When does Erlang's parallelism overcome its weaknesses in numeric computing?

Jon Smock picture Jon Smock · Aug 20, 2009 · Viewed 10.9k times · Source

With all the hype around parallel computing lately, I've been thinking a lot about parallelism, number crunching, clusters, etc...

I started reading Learn You Some Erlang. As more people are learning (myself included), Erlang handles concurrency in a very impressive, elegant way.

Then the author asserts that Erlang is not ideal for number crunching. I can understand that a language like Erlang would be slower than C, but the model for concurrency seems ideally suited to things like image handling or matrix multiplication, even though the author specifically says its not.

Is it really that bad? Is there a tipping point where Erlang's strength overcomes its local speed weakness? Are/what measures are being taken to deal with speed?

To be clear: I'm not trying to start a debate; I just want to know.

Answer

Warren Young picture Warren Young · Aug 24, 2009

It's a mistake to think of parallelism as only about raw number crunching power. Erlang is closer to the way a cluster computer works than, say, a GPU or classic supercomputer.

In modern GPUs and old-style supercomputers, performance is all about vectorized arithmetic, special-purpose calculation hardware, and low-latency communication between processing units. Because communication latency is low and each individual computing unit is very fast, the ideal usage pattern is to load the machine's RAM up with data and have it crunch it all at once. This processing might involve lots of data passing among the nodes, as happens in image processing or 3D, where there are lots of CPU-bound tasks to do to transform the data from input form to output form. This type of machine is a poor choice when you frequently have to go to a disk, network, or some other slow I/O channel for data. This idles at least one expensive, specialized processor, and probably also chokes the data processing pipeline so nothing else gets done, either.

If your program requires heavy use of slow I/O channels, a better type of machine is one with many cheap independent processors, like a cluster. You can run Erlang on a single machine, in which case you get something like a cluster within that machine, or you can easily run it on an actual hardware cluster, in which case you have a cluster of clusters. Here, communication overhead still idles processing units, but because you have many processing units running on each bit of computing hardware, Erlang can switch to one of the other processes instantaneously. If it happens that an entire machine is sitting there waiting on I/O, you still have the other nodes in the hardware cluster that can operate independently. This model only breaks down when the communication overhead is so high that every node is waiting on some other node, or for general I/O, in which case you either need faster I/O or more nodes, both of which Erlang naturally takes advantage of.

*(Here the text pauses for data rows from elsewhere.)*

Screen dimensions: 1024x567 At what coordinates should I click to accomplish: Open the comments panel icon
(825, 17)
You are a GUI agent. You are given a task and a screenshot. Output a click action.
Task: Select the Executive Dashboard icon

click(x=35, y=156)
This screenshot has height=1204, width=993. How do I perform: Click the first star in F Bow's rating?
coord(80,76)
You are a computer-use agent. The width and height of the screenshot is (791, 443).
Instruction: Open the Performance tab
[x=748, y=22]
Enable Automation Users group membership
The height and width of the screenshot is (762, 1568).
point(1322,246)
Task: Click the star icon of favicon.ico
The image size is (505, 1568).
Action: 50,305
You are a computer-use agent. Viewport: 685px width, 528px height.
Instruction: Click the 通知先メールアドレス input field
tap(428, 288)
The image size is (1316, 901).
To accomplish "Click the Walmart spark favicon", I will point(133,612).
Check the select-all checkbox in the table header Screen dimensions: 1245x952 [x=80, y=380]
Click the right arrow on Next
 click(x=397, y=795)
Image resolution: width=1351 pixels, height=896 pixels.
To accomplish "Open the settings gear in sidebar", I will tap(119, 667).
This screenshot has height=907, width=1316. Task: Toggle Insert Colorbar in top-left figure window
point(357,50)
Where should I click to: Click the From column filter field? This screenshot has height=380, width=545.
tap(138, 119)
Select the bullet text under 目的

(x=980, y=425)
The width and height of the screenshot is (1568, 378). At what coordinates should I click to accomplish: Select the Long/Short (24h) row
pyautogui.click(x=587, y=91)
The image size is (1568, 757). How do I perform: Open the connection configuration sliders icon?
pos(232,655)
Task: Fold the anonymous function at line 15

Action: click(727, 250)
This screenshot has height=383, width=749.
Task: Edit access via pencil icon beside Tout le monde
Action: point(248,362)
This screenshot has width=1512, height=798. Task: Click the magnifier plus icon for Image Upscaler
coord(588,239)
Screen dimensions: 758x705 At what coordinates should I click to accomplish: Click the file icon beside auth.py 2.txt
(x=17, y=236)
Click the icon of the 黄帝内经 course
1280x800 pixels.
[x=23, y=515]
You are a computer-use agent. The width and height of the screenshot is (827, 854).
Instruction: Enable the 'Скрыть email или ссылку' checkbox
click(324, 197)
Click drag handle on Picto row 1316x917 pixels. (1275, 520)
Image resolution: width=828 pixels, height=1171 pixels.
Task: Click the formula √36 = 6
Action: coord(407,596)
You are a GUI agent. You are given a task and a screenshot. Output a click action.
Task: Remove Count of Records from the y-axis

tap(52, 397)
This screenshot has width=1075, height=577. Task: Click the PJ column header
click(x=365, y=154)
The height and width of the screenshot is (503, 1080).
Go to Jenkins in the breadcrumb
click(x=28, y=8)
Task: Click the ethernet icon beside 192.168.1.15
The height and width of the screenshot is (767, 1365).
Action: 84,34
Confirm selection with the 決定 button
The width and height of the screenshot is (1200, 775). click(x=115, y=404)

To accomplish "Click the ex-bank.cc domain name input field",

Communication and control systems are ideal applications of Erlang because each individual processing task takes little CPU and only occasionally needs to communicate with other processing nodes. Most of the time, each process is operating independently, each taking a tiny fraction of the CPU power. The most important thing here is the ability to handle many thousands of these efficiently.

The classic case where you absolutely need a classic supercomputer is weather prediction. Here, you divide the atmosphere up into cubes and do physics simulations to find out what happens in each cube, but you can't use a cluster because air moves between each cube, so each cube is constantly communicating with its 6 adjacent neighbors. (Air doesn't go through the edges or corners of a cube, being infinitely fine, so it doesn't talk to the other 20 neighboring cubes.) Run this on a cluster, whether running Erlang on it or some other system, and it instantly becomes I/O bound.